Getting countries to sign on to the IPEF was reportedly a struggle. Whether the US will be able to keep the group together with the prospect of substantive economic benefits is the great unknown of the project, which is in many ways a thinly veiled attempt to establish a regional economic bloc to compete against China.
The IPEF is not the first US-led initiative in that regard, of course. The 12-country Trans-Pacific Partnership, negotiated during Barack Obama’s presidency, was generally viewed as a high-standard free-trade agreement that would put China at a disadvantage. But Trump withdrew the US from the deal shortly after taking office in 2017, claiming that it was “a rape of our country.”
Sensing that Trump was making a serious strategic mistake that would hand economic leadership in the region to China, then-Japanese Prime Minister Abe Shinzō took the lead in negotiating a follow-up treaty to the TPP. The original pact’s 11 remaining members — including Japan — subsequently concluded the Comprehensive and Progressive Agreement for Trans-Pacific Partnership.
Japan strongly believes that US accession to the CPTPP would be the best option to cement a free-trade group in the Asia-Pacific region. The problem is that, starting with Trump’s 2016 presidential campaign, the political mood in the US has turned against free trade and multilateral trade agreements.
Sadly, Trump’s “America First” approach seems to be lingering. While the US under Biden continues to stay away from CPTPP, China and Taiwan have applied to join it. A framework that was once supposed to exclude China is thus now about to exclude America, and Chinese economic leadership in the Asia-Pacific region looks set to strengthen.
Asian countries, particularly Japan, used to fear US pressure to join free-trade pacts. The US, directly applying the theory of comparative advantage, firmly believed that reciprocal tariff reductions – say, by the US and Japan – would benefit both countries. It is both ironic and untimely that the US has turned its back on the CPTPP. Today, Japan and other Asian countries are longing for America to return to the free-trade framework.
After all, the US has long been a key member of the Asia-Pacific Economic Cooperation, which was established in 1989 with the main goal of promoting free trade. The group’s 12 founding members were the US, Japan, Canada, New Zealand, Australia, South Korea, and six ASEAN countries. Its membership later expanded to include China, Hong Kong, and Taiwan, Mexico and Papua New Guinea in 1993, Chile a year later, and Russia, Vietnam, and Peru in 1998. But momentum for trade liberalization among APEC members was gradually lost, and Russia’s membership will now likely paralyze the group.
Attention is instead increasingly shifting to the Regional Comprehensive Economic Partnership, a large free-trade area that entered into force in January this year and consists of ten ASEAN countries, Japan, South Korea, China, Australia, and New Zealand. Competition between China and Japan over co-leadership of the bloc with ASEAN is expected to intensify.

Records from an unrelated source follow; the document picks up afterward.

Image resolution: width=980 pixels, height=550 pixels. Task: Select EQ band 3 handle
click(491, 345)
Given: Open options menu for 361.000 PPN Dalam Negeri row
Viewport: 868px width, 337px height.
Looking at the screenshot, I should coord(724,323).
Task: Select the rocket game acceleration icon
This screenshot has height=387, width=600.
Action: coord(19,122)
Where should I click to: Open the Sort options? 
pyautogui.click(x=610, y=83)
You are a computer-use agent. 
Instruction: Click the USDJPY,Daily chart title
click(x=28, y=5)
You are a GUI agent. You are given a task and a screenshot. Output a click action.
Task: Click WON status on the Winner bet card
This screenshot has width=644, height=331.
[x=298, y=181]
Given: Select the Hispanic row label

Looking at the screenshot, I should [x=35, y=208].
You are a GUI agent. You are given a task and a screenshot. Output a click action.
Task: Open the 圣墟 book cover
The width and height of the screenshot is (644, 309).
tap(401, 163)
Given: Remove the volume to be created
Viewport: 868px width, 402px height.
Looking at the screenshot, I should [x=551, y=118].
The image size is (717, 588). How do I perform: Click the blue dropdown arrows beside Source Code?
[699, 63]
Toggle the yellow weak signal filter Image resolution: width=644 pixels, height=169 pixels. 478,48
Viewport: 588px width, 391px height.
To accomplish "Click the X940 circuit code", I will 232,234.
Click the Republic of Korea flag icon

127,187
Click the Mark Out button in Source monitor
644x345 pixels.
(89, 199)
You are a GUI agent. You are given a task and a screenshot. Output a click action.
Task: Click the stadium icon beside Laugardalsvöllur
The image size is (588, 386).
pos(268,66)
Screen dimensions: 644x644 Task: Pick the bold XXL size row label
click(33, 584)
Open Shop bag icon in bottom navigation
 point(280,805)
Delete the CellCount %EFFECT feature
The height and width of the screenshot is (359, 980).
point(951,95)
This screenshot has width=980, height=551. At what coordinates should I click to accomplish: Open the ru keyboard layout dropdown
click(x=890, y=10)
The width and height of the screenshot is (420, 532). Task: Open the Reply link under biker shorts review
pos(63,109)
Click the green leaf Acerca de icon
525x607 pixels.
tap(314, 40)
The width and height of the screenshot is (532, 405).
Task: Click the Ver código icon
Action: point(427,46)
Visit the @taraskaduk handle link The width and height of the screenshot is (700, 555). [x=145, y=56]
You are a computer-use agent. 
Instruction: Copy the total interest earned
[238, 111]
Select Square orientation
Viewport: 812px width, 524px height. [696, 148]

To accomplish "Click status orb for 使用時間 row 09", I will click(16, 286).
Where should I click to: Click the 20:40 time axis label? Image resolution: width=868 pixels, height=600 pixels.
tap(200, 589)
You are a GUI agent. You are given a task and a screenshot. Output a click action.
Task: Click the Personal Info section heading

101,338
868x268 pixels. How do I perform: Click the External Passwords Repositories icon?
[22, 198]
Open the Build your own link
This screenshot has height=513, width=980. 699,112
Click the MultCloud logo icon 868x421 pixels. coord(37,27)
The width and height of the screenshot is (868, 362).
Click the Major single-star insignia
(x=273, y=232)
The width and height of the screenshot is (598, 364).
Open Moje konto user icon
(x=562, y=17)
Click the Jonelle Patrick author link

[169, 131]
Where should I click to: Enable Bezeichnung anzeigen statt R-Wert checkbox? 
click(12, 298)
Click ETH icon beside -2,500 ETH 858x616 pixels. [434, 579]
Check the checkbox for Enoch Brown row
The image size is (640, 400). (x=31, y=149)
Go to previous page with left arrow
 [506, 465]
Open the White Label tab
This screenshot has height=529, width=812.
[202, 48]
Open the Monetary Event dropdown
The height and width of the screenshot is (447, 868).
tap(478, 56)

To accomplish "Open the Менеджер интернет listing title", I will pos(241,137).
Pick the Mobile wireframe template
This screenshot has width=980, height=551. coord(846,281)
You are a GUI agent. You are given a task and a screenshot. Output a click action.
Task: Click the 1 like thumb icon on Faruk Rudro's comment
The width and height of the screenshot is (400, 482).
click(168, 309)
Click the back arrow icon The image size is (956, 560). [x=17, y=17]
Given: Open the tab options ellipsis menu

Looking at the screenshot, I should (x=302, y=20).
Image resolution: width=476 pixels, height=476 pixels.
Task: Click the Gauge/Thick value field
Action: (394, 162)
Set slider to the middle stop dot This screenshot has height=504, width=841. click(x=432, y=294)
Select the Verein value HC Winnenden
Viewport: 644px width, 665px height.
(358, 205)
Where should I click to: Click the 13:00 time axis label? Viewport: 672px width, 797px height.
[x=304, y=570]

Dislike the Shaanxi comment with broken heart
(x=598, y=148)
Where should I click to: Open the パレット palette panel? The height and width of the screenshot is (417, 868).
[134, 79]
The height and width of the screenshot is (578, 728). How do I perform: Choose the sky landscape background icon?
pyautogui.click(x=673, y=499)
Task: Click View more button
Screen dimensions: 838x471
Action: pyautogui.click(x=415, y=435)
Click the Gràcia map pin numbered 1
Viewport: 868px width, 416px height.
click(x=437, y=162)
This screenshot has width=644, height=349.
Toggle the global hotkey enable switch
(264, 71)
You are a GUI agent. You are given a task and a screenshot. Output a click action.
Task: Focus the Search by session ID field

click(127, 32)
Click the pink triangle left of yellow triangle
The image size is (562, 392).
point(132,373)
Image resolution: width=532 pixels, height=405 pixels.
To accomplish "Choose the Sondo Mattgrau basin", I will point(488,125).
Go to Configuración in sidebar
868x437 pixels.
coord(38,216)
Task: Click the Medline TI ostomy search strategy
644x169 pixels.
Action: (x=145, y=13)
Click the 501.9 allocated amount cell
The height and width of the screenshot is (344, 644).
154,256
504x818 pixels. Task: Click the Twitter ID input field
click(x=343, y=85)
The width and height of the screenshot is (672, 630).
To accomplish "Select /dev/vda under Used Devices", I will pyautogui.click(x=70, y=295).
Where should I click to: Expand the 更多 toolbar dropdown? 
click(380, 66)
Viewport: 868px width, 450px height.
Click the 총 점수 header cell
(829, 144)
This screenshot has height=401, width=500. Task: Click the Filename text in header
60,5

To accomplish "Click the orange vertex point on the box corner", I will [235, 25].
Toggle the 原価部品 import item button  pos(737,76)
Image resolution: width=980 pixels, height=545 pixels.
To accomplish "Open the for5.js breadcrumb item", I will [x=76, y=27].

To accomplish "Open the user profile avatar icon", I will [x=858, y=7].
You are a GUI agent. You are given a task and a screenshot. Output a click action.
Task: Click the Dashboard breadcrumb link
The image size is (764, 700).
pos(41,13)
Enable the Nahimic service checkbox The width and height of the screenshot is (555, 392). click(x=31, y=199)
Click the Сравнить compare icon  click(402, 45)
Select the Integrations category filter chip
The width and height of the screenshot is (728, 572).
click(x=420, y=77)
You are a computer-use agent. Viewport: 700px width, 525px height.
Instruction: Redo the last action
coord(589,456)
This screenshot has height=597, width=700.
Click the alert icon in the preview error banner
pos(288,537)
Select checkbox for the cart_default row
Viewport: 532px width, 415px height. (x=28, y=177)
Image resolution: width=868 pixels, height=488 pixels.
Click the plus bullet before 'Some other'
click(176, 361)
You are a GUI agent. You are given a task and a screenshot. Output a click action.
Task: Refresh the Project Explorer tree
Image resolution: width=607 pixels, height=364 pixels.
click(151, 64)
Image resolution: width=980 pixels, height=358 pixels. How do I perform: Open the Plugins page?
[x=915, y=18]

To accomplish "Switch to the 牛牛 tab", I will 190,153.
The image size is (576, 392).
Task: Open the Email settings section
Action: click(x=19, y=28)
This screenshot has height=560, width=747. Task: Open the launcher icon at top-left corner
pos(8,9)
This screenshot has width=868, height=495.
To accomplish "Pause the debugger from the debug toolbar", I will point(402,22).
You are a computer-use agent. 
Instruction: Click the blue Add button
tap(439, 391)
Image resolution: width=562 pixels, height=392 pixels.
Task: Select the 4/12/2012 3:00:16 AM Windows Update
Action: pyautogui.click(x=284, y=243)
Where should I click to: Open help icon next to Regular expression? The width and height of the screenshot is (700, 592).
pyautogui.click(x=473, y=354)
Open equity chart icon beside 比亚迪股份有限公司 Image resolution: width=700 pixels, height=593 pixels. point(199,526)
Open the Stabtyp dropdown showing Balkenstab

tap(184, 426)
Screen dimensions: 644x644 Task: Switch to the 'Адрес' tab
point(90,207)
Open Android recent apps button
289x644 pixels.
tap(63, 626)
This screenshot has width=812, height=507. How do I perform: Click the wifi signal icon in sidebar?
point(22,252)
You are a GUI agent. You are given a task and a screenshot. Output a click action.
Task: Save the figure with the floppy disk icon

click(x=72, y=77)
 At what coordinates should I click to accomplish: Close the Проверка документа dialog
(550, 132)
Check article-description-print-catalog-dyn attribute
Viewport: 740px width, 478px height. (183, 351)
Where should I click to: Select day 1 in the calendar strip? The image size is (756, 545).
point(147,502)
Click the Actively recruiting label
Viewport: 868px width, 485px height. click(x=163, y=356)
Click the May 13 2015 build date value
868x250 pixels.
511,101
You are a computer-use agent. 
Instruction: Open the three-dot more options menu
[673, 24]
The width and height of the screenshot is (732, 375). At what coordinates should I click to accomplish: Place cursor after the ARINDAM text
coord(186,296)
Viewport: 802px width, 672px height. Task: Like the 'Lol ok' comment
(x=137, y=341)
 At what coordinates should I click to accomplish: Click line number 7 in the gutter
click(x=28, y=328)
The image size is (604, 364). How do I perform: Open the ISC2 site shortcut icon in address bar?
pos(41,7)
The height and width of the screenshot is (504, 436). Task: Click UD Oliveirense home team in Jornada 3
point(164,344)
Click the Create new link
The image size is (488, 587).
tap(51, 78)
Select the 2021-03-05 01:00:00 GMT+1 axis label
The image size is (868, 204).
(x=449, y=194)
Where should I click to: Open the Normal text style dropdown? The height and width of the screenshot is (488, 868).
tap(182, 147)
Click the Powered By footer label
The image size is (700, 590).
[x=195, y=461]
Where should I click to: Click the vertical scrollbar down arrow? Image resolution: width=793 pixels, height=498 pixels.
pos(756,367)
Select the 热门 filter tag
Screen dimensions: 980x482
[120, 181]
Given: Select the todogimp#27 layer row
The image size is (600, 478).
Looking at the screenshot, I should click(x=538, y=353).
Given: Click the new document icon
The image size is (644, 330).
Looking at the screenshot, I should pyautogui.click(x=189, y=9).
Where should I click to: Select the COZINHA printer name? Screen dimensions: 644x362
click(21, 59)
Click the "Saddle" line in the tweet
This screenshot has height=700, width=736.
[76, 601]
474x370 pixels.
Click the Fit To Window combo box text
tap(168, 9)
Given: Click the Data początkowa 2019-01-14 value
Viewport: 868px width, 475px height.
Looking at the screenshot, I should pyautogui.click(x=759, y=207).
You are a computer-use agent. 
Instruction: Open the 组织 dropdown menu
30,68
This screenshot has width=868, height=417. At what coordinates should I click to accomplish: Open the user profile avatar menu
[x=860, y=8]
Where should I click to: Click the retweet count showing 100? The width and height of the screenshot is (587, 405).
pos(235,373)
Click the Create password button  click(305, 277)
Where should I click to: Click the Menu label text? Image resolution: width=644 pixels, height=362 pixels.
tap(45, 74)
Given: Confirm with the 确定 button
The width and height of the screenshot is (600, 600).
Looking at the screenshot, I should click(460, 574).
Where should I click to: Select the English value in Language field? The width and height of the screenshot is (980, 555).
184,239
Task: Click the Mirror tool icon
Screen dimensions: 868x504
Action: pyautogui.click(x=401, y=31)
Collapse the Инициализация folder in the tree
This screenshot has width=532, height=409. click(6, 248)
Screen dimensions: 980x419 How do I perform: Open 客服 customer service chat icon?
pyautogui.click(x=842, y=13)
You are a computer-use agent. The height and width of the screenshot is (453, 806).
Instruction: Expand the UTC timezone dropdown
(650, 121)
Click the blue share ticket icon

There is significant overlap between the members of the IPEF and the RCEP. Eleven countries belong to both. In addition, the IPEF includes the US and India, while the RCEP counts China, Myanmar, Laos, and Cambodia among its members. The difference in memberships could determine whether China takes the regional economic lead and contains the US, or vice versa. Unless the US further opens its domestic market to imports from ASEAN countries by lowering tariffs and non-tariff barriers, many Asian economies may find the IPEF framework unattractive.
The Indo-Pacific already boasts a thick alphabet soup of economic and trade agreements. If Biden does not add some beef to the IPEF, his new dish risks looking watery and unappetizing by comparison.
• Takatoshi Ito, a former Japanese deputy vice minister of finance, is a professor at the School of International and Public Affairs at Columbia University and a senior professor at the National Graduate Institute for Policy Studies in Tokyo.